## Page
'''

Answers — sample responses + marking notes

1.1 — ∫ (x³ + 4x² − x)/x² dx (3 marks)

Sample response. (x³ + 4x² − x)/x² = x + 4 − x⁻¹. ∫(x + 4 − 1/x) dx = x²/2 + 4x − ln|x| + C.

Marking notes. 1 mark — correct rewriting as a sum of powers (recognises the 1/x = x⁻¹ term). 1 mark — power-rule integration of the polynomial terms x²/2 + 4x. 1 mark — correctly handles the 1/x term as −ln|x| (with absolute value) and includes + C. Common error: writing the 1/x term as x⁰/0, which is undefined — this should score 2/3 maximum.

1.2 — ∫ (√x + 1/√x)² dx (3 marks)

Sample response. (√x + 1/√x)² = x + 2 + 1/x. ∫(x + 2 + 1/x) dx = x²/2 + 2x + ln|x| + C.

Marking notes. 1 mark — correct expansion (note the cross-term: 2 · √x · 1/√x = 2). 1 mark — integration of x and the constant 2. 1 mark — correctly integrates 1/x as ln|x| + C. Forgetting the cross-term 2 is the most common loss-of-mark.

1.3 — Curve through (2, 3) with dy/dx = 2x − 4/x² (4 marks)

Sample response. Rewrite dy/dx = 2x − 4 x⁻². y = ∫(2x − 4 x⁻²) dx = x² − 4 · x⁻¹/(−1) + C = x² + 4/x + C. At (2, 3): 3 = 4 + 2 + C ⇒ C = −3. y = x² + 4/x − 3.

Marking notes. 1 mark — rewrites 4/x² in power form. 1 mark — correct antiderivative of −4 x⁻² as +4/x (sign from the negative exponent is the common slip). 1 mark — uses the point (2, 3) to solve for C. 1 mark — final stated equation. A response with the antiderivative form but wrong sign on the 4/x term should score 2/4.

2.1 — Extended response (7 marks): sample Band-6 response with annotations

Sample Band-6 response.

'''

## Exercise set
1. Write out the passage of the integration marking notes from "1.2 — ∫ (√x + 1/√x)²" to "4/x² (4 marks)" word for word.
2. Go on with the integration marking notes from the point where they stop.
The listing after the integration marking notes is separate material.

## Record extracts
'''

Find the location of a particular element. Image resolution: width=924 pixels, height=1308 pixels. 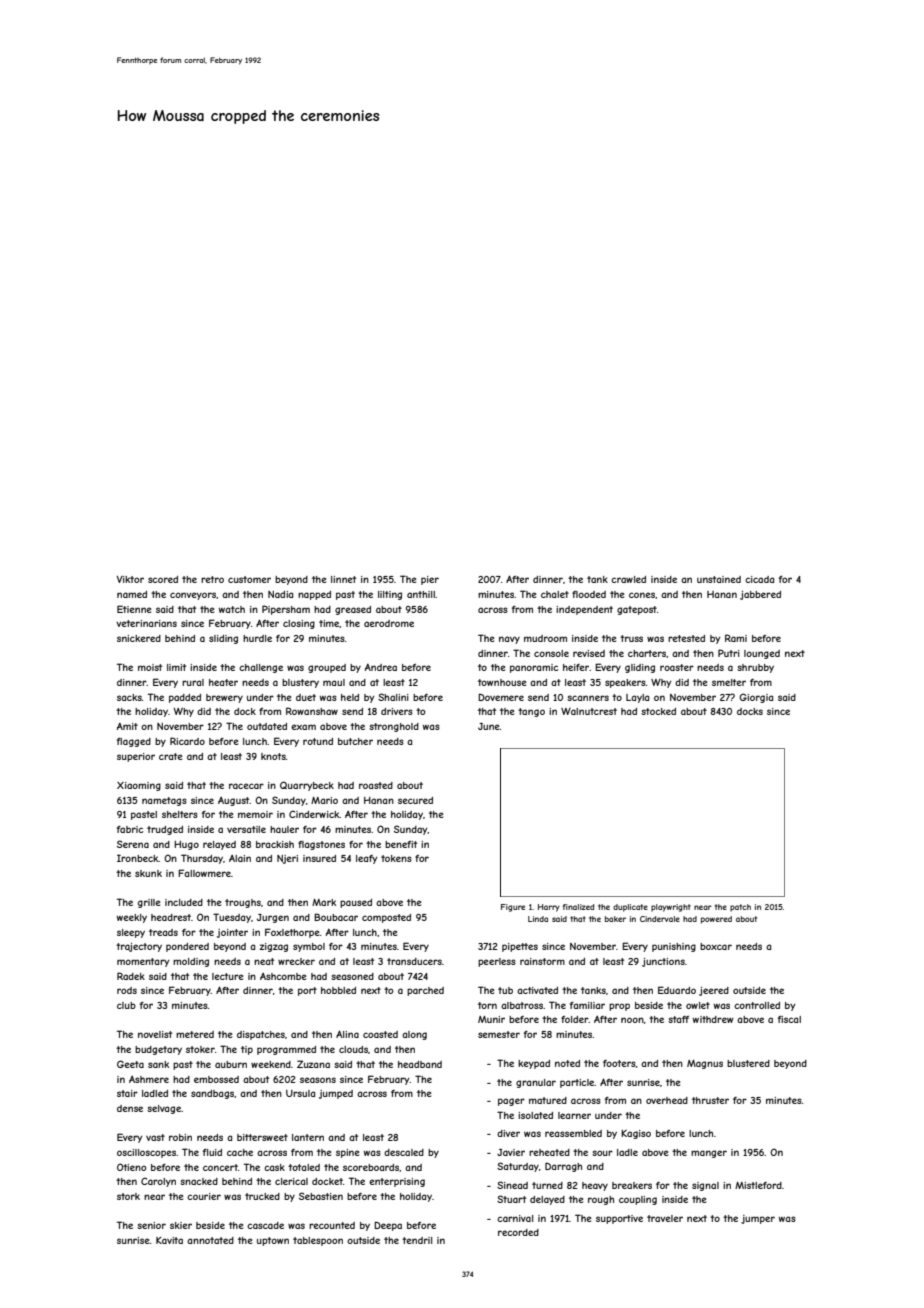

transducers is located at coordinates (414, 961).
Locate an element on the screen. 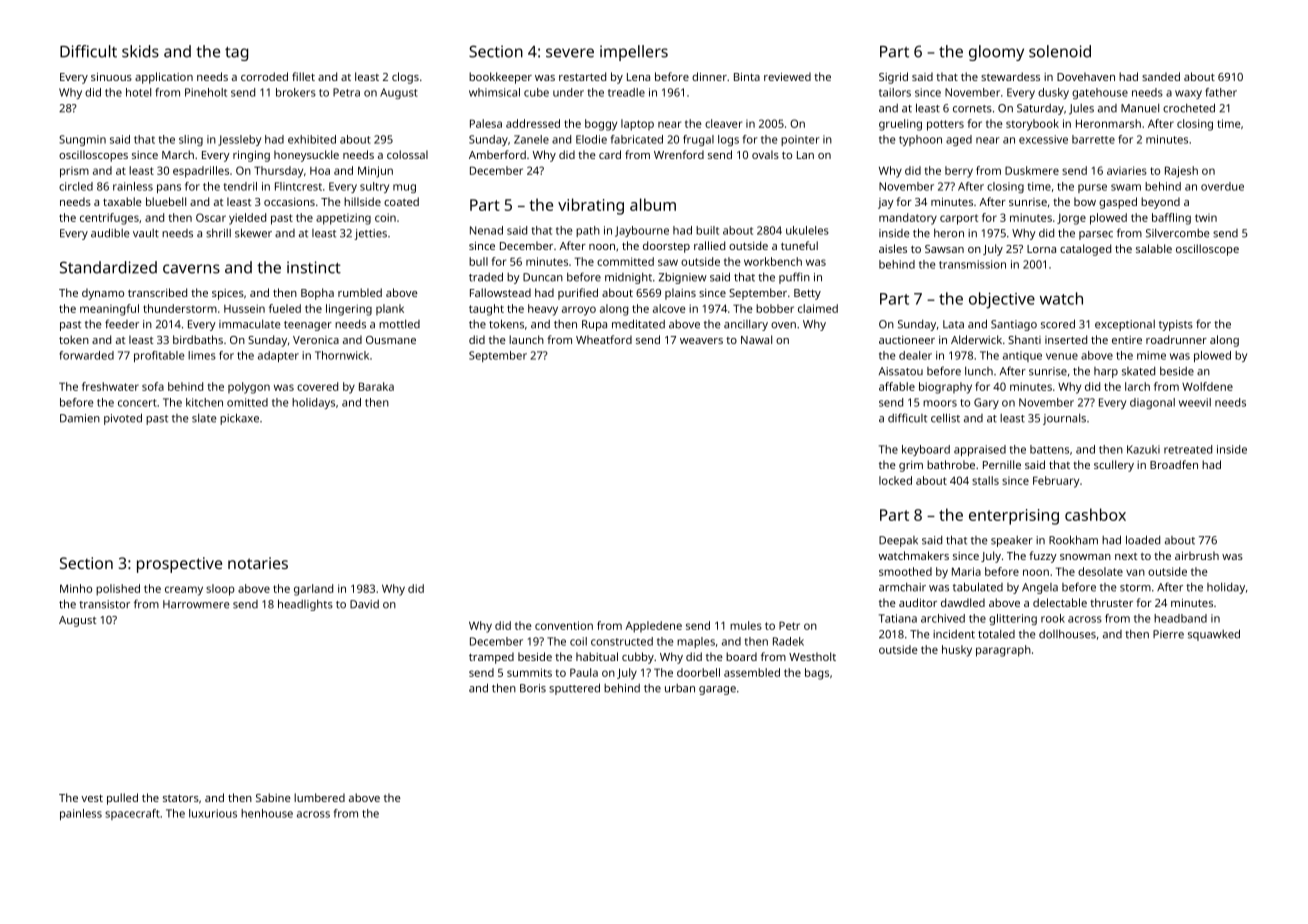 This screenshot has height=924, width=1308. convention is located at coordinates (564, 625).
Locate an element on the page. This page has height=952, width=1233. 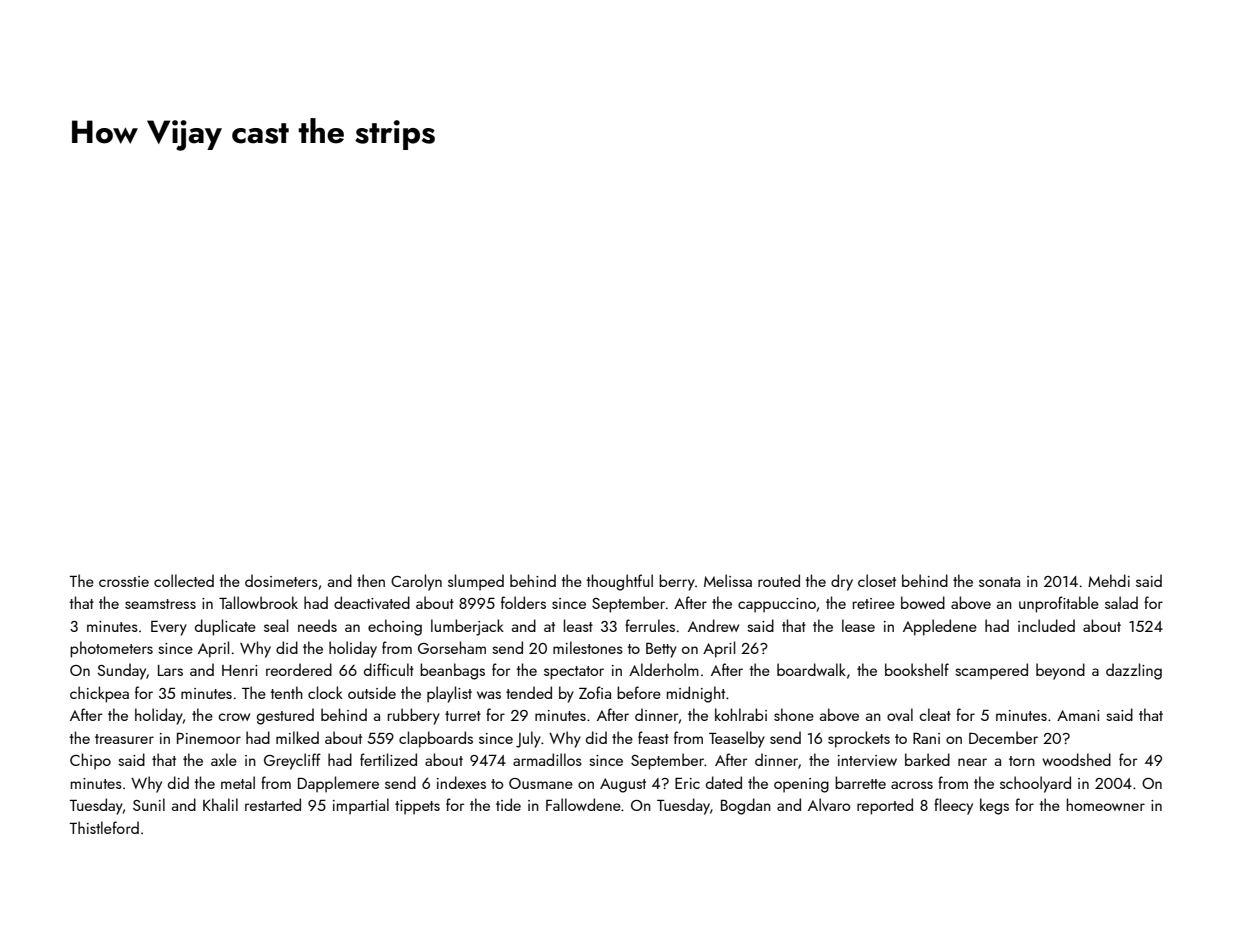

'''
'''

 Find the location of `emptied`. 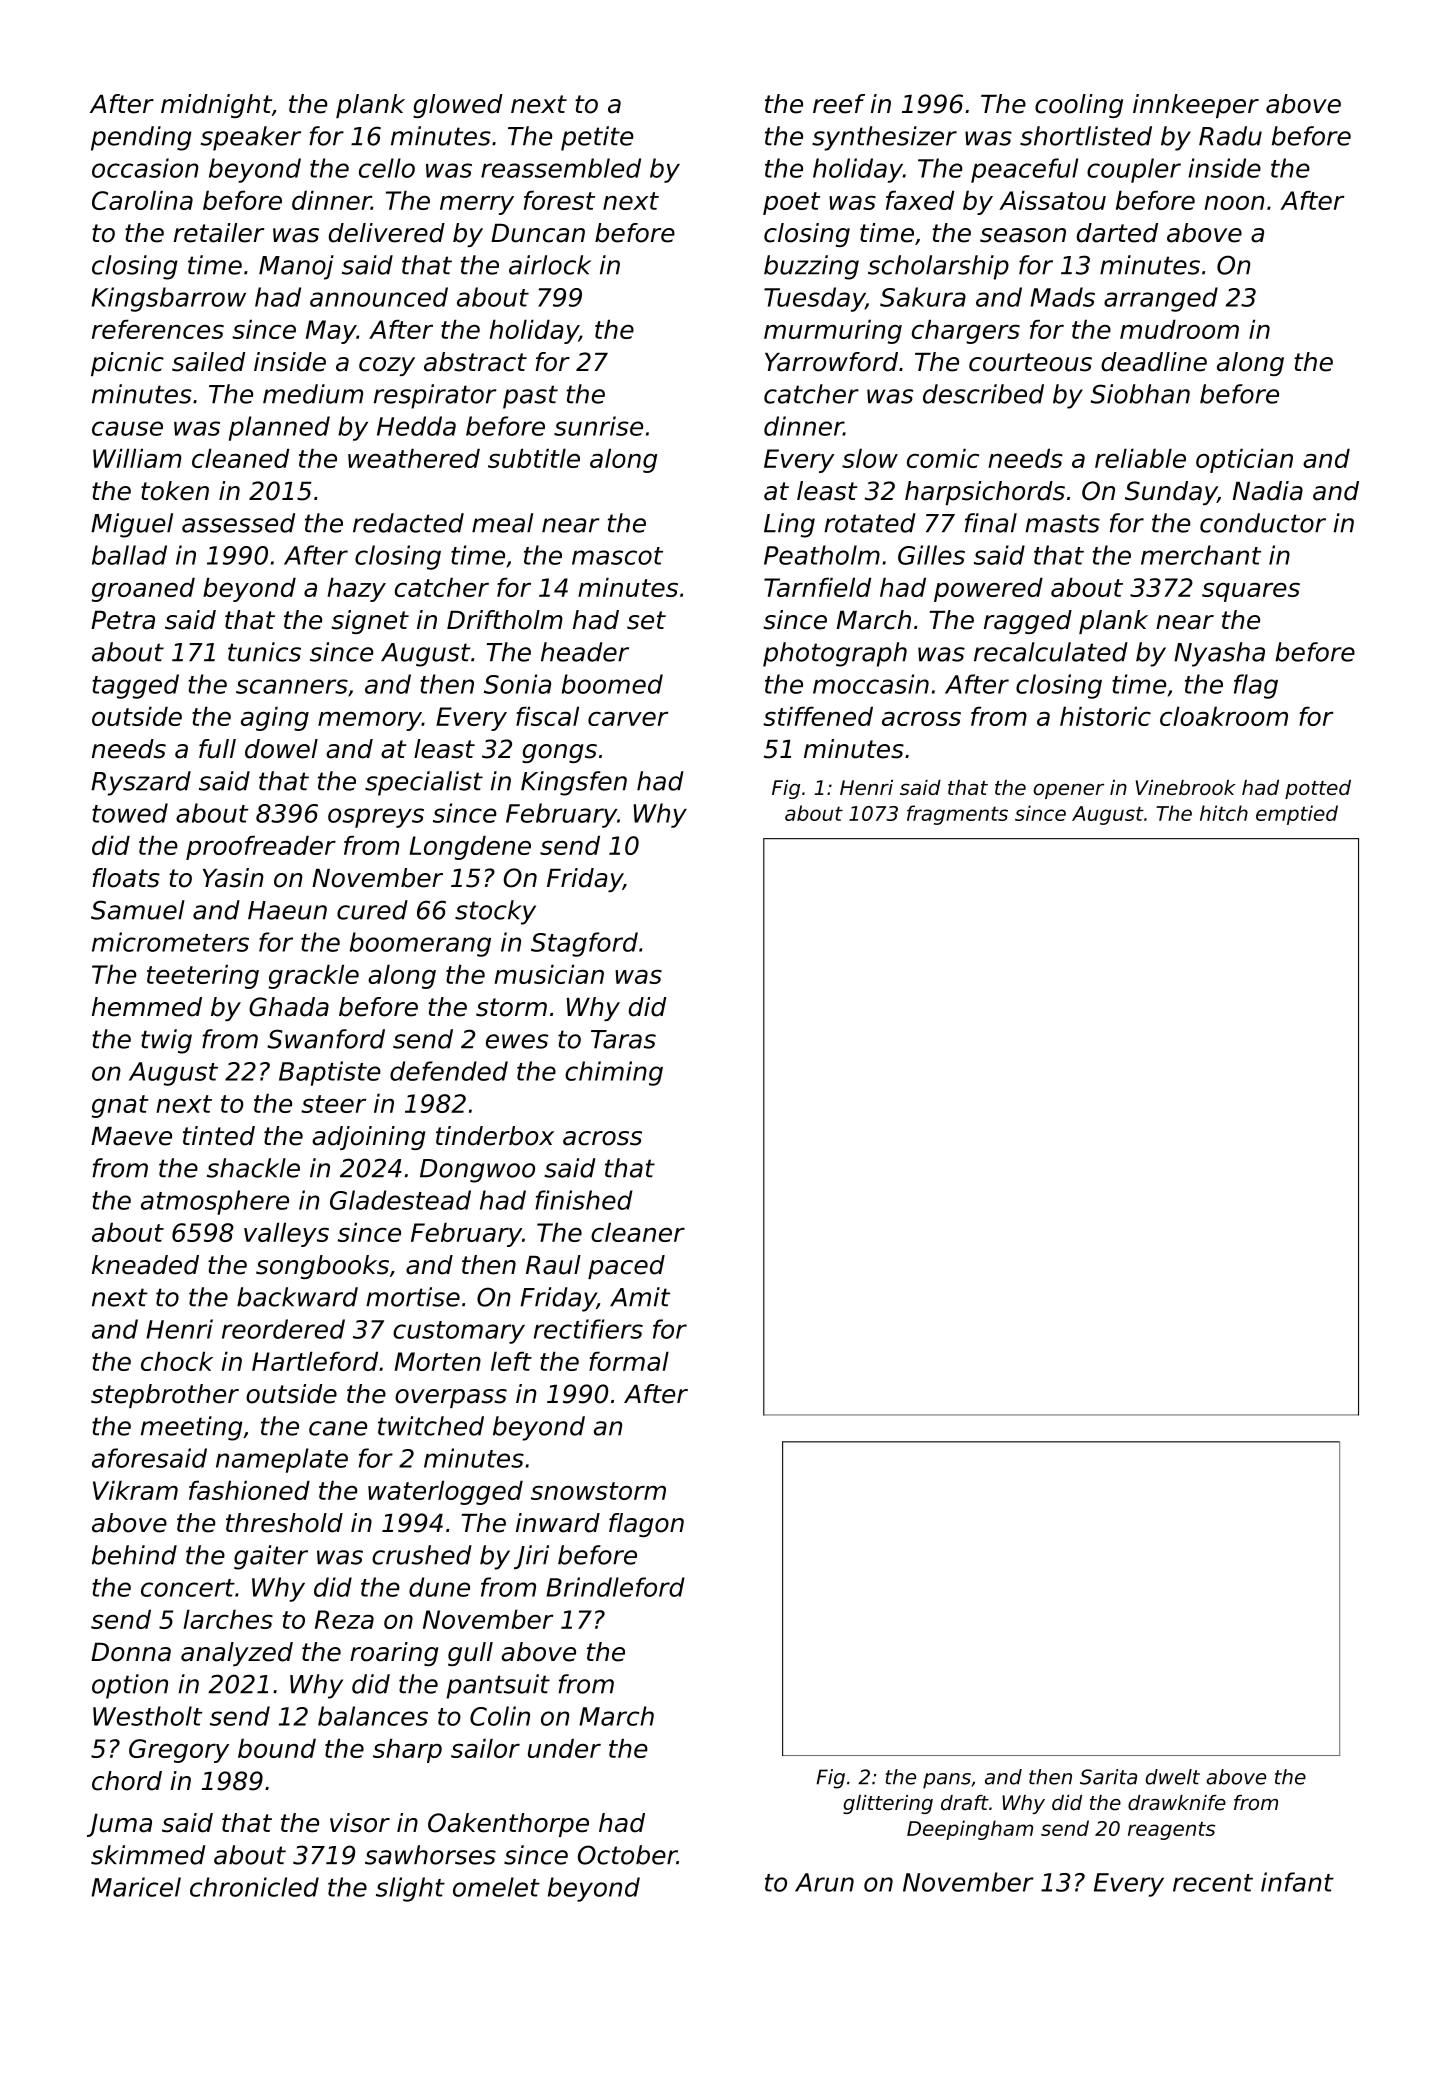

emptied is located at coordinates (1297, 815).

'''
'''

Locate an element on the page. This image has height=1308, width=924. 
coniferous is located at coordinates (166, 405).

'''

## Answers for this exercise
1.
1.2 — ∫ (√x + 1/√x)² dx (3 marks)

Sample response. (√x + 1/√x)² = x + 2 + 1/x. ∫(x + 2 + 1/x) dx = x²/2 + 2x + ln|x| + C.

Marking notes. 1 mark — correct expansion (note the cross-term: 2 · √x · 1/√x = 2). 1 mark — integration of x and the constant 2. 1 mark — correctly integrates 1/x as ln|x| + C. Forgetting the cross-term 2 is the most common loss-of-mark.

1.3 — Curve through (2, 3) with dy/dx = 2x − 4/x² (4 marks)

2.
(a) V(t) = ∫ 6 t^1/2 dt = 6 · (2/3) t^3/2 + C = 4 t^3/2 + C. V(0) = 0 ⇒ C = 0, so V(t) = 4 t^3/2. [1 mark.]

(b) V(9) = 4 · 9^3/2 = 4 · 27 = 108 L. [1 mark.]

(c) Set 4 t^3/2 = 144. Then t^3/2 = 36. [1 mark — isolates correctly.]

Hence t = 36^2/3. Since 36^1/3 ≈ 3.302, t ≈ 3.302² ≈ 10.90 minutes. [1 mark — final time.]

(d) Time to 72 L: 4 t^3/2 = 72 ⇒ t^3/2 = 18 ⇒ t₇₂ = 18^2/3 ≈ 6.87 minutes. [1 mark.]

Test the claim: 2 × t₇₂ ≈ 13.74 minutes, but t₁₄₄ ≈ 10.90 minutes. Since 10.90 < 13.74, the time to fill 144 L is less than twice the time to fill 72 L — the claim is supported. [1 mark — quantitative comparison and clear conclusion.]

This is because the flow rate dV/dt = 6√t is increasing in t, so each successive litre arrives faster than the previous one; consequently doubling the cumulative volume takes less than double the time. [1 mark — links the result to the monotonicity of dV/dt.]

Total: 7/7.

Band descriptors for marker.

Band 3: Completes (a) and (b) only; little or no progress on (c)(d). ≈ 2 marks.

Band 4: Completes (a)(b)(c) but struggles with the algebra of t^2/3 in (c); attempts (d) without a quantitative comparison. ≈ 3-4 marks.

Band 5: All numeric parts correct; (d) gives the comparison but does not explain why the rate's behaviour drives the result. ≈ 5-6 marks.

Band 6: All parts complete, with (d) including both the numeric comparison (10.9 < 13.74) and the interpretation (increasing rate ⇒ later litres arrive faster ⇒ doubling takes less than double the time). 7/7.